- Work order:
Return, exactly and in full, the lines of the records below starting at the one with "This screenshot has height=487, width=652." and ending at the one with "Task: Click the info", and no other lines.

Top of Supplied entries

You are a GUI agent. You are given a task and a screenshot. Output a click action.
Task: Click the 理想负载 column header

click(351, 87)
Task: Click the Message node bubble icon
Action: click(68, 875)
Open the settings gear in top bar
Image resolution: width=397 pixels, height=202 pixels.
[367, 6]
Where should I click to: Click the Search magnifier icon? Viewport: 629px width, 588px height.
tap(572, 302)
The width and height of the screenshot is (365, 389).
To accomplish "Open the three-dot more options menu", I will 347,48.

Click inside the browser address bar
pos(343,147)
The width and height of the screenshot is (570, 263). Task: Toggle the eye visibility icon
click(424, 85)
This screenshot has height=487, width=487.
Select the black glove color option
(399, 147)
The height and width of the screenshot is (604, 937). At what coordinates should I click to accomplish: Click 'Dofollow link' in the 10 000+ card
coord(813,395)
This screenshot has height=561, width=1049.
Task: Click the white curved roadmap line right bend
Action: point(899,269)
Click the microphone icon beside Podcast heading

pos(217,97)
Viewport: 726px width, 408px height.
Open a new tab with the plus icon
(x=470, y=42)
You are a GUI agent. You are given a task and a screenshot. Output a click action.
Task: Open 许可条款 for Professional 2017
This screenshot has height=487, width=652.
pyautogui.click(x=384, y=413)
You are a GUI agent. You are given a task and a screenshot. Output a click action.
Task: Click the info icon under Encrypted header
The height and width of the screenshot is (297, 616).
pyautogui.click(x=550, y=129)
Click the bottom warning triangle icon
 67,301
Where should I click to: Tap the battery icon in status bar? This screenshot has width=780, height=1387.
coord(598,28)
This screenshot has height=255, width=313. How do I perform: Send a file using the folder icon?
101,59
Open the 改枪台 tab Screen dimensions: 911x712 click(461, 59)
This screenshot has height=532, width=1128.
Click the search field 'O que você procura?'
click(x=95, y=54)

Bottom of Supplied entries

- Reply to the exercise:
This screenshot has height=487, width=652.
pyautogui.click(x=384, y=413)
You are a GUI agent. You are given a task and a screenshot. Output a click action.
Task: Click the info icon under Encrypted header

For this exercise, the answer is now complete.